La suspension sur 12 mois des recrutements à la Fonction publique est-elle le début de l’application de cette nouvelle orientation ?

Lorsque vous mettez en place les besoins réels de votre administration, vous êtes à même de réguler les entrées et les sorties. Or, à ce jour, aucune administration n’est à mesure de me dire combien d’agents il lui faut pour optimiser son fonctionnement. Et c’est ce travail que nous avons demandé à tous les secrétaires généraux, à toutes les directions générales des ressources humaines : nous dresser une cartographie des emplois, des besoins réels en emplois. Afin que nous constations si oui ou non les besoins en recrutement sont avérés.

Au département des Mines que je connais très bien, par exemple, nous avons plus de 300 agents.

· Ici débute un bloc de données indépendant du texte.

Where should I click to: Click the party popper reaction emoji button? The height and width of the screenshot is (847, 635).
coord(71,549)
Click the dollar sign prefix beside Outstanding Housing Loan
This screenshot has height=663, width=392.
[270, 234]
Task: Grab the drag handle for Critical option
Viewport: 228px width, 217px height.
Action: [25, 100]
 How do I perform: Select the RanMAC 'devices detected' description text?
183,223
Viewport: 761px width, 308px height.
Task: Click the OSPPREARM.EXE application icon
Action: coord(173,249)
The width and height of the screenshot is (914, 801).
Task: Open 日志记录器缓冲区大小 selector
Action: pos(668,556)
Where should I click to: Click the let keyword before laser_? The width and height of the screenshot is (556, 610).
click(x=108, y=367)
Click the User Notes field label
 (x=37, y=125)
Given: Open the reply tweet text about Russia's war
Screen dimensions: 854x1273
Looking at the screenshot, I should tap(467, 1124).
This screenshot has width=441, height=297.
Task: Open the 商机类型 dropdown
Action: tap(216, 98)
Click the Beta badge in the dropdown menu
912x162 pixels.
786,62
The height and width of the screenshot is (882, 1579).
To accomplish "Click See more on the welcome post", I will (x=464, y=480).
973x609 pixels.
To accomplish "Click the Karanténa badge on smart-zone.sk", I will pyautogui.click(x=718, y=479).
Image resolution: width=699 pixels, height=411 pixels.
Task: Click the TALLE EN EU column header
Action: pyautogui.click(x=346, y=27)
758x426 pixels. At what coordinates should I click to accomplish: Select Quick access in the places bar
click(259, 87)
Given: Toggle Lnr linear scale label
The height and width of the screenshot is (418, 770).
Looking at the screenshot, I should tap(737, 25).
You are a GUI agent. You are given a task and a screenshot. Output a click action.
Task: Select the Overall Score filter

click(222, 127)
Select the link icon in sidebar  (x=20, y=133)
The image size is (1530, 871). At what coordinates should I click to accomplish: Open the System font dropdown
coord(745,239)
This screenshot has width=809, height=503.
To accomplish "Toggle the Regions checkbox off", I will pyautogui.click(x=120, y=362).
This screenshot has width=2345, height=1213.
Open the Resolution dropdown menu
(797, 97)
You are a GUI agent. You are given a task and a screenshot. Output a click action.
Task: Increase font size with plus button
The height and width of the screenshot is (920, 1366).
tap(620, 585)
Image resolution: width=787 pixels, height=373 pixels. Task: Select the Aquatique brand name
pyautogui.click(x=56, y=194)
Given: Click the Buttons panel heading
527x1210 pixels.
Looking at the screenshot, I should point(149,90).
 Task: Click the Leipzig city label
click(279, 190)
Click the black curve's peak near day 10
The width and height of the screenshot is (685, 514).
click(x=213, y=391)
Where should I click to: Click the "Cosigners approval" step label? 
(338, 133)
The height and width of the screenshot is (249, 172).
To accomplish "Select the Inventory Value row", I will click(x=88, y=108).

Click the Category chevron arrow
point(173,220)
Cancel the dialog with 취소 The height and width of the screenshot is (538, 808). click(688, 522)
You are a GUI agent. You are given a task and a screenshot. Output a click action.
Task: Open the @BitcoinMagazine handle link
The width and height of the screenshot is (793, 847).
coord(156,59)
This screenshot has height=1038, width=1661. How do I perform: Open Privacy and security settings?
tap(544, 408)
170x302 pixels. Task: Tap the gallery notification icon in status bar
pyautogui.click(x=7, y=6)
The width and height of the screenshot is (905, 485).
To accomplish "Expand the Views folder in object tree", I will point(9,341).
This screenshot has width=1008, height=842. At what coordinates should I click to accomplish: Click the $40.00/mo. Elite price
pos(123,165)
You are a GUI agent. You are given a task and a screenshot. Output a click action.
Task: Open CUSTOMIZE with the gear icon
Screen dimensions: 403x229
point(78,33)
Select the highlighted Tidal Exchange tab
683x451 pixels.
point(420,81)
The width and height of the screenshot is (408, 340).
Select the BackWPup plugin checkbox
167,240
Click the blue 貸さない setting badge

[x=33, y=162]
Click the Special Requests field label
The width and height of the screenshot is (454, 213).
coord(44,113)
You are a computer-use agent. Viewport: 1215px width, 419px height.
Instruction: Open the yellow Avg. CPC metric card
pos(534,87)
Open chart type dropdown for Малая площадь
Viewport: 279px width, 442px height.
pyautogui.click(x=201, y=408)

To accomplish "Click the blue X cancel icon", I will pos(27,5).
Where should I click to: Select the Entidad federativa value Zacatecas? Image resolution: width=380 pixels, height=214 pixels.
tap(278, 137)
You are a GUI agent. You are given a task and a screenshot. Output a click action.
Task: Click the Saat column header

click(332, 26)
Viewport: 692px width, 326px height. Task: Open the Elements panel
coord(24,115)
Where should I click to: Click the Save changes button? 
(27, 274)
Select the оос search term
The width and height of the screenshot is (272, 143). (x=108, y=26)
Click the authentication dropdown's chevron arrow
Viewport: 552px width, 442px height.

Et il y a moins de 20% d’agents susceptibles de faire le travail correctement. Il y a donc plus de 80% des effectifs posant un réel problème. Qu’allons-nous donc faire de ces effectifs problématiques ? Une chose est sûre, nous ne pouvons les mettre dehors. Par contre, nous pouvons les redéployer dans des administrations où ils donneraient la pleine mesure de leurs capacités. A défaut, nous pourrions également les reconvertir. Sur ce dernier plan, c’est la raison pour laquelle nous avons stoppé les envois en stage. Car les stages doivent répondre à des objectifs bien déterminés par le gouvernement : les agents doivent aller en stage pour acquérir de nouvelles connaissances leur permettant de s’insérer dans les métiers nouveaux de l’administration ; ou dans les départements en manque de compétences humaines.

Par ailleurs, le gel des recrutements concerne moins de 26% des effectifs de la Fonction publique. Les secteurs de la santé, l’éducation, la défense et la sécurité, constituant 74% des effectifs des agents permanents de l’Etat, ne sont pas concernés par cette mesure.

Dans cette logique, il faudrait également réguler les départs à la retraite pour libérer des postes…

Il n’y a aucun problème au niveau de la régulation des retraites. Le problème est que nous n’appliquons pas les textes mis à notre disposition. Au niveau de la Fonction publique, nous connaissons depuis l’année dernière, toutes les personnes admises à faire valoir leur droit à la retraite. Nous connaissons également ceux de l’année prochaine. Le problème se situe simplement au niveau du circuit de l’application.